Could you copy each line of the listing below that has the word "avatar"?

--

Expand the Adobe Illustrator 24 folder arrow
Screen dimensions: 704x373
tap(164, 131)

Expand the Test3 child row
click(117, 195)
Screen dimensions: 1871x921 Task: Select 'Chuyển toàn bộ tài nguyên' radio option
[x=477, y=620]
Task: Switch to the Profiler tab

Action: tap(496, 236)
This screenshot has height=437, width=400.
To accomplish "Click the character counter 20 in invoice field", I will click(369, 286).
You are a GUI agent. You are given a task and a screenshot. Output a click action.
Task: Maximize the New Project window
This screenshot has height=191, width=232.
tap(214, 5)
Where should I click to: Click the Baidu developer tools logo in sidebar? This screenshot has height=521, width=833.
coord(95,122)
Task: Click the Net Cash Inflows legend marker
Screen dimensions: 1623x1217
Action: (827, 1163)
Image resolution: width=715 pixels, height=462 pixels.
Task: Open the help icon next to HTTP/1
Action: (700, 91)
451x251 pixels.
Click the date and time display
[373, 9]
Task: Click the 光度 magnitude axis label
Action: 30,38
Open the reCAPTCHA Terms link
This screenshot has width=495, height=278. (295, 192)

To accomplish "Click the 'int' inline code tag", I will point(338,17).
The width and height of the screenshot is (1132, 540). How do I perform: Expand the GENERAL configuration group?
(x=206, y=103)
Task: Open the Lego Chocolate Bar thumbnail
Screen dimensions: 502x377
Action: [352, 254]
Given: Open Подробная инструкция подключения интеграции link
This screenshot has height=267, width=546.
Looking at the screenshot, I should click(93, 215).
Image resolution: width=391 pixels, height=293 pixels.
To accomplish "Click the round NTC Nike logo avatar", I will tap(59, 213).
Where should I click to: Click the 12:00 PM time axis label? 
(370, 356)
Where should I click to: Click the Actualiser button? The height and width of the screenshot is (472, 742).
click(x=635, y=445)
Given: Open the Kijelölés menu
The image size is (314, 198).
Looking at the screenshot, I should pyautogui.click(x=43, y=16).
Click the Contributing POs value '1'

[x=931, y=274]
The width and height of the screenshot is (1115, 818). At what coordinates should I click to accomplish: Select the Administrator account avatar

--

* **SOLUTION TO THE EXERCISE**
To accomplish "Click the round NTC Nike logo avatar", I will tap(59, 213).
The width and height of the screenshot is (1115, 818). At what coordinates should I click to accomplish: Select the Administrator account avatar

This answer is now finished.